Explaining the menstrual cycle soon to be banned in Florida elementary schools?
Teachers in Florida may soon be banned from explaining how the menstrual cycle works to elementary school students, even to young girls who have started menstruating.
Republican Stan McClain introduced a bill in the past week to ban any discussion in schools on topics related to sexually transmitted diseases, sexuality or reproduction before 6th grade.
“Does this law prohibit records on menstrual cycles, because we know that the average age [when a little girl has her first period] is between 10 and 15, so a little girl can have her first period in fifth or fourth grade? Would this law prohibit them from talking about it?” asked Democratic Representative Ashley Gantt during the study of the bill on Wednesday.

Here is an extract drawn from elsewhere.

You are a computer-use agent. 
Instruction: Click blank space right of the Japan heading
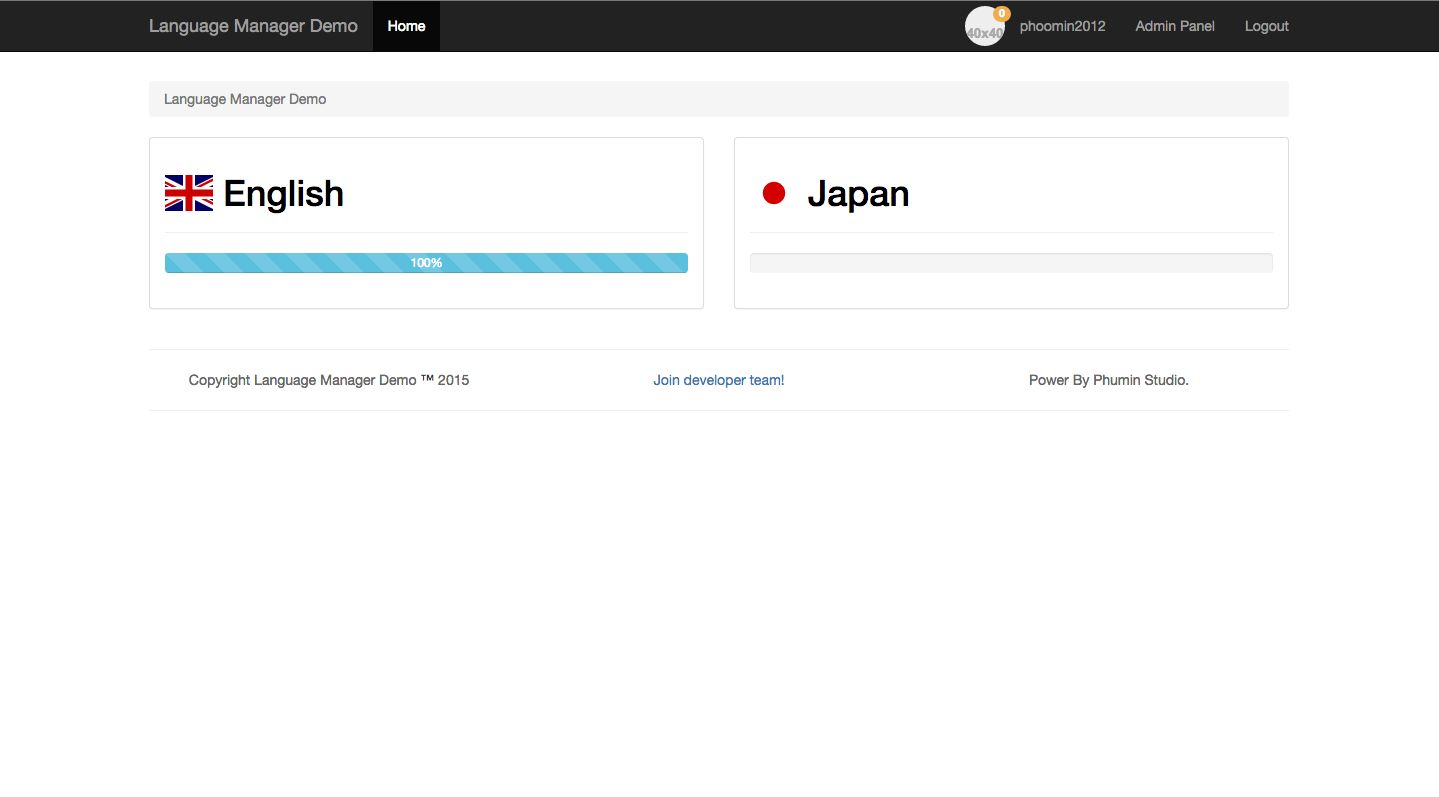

“It would,” replied Ms. McClain.
The elected Republican, however, hinted that he would be open to making amendments to his bill to allow exceptions, as in the case presented by Ms. Gantt.
More broadly, the law seeks to require schools to teach that “gender is determined by biology and reproductive functions at birth.”
“Reproductive roles are binary , stable and cannot be exchanged”, is it described later in the legislative document.
The Republicans have passed, in the last year, several laws aimed at regulating what is taught in schools . For example, a law prohibiting talking about sexual orientation or gender identity was passed last year, while another limiting what can be said about racism is currently being debated in court.
Florida also passed a law last year preventing women from having an abortion after 15 weeks of pregnancy, except in exceptional cases. Lawmakers are now considering reducing that period to just six weeks, after which it is not uncommon for women to not even be aware they are pregnant.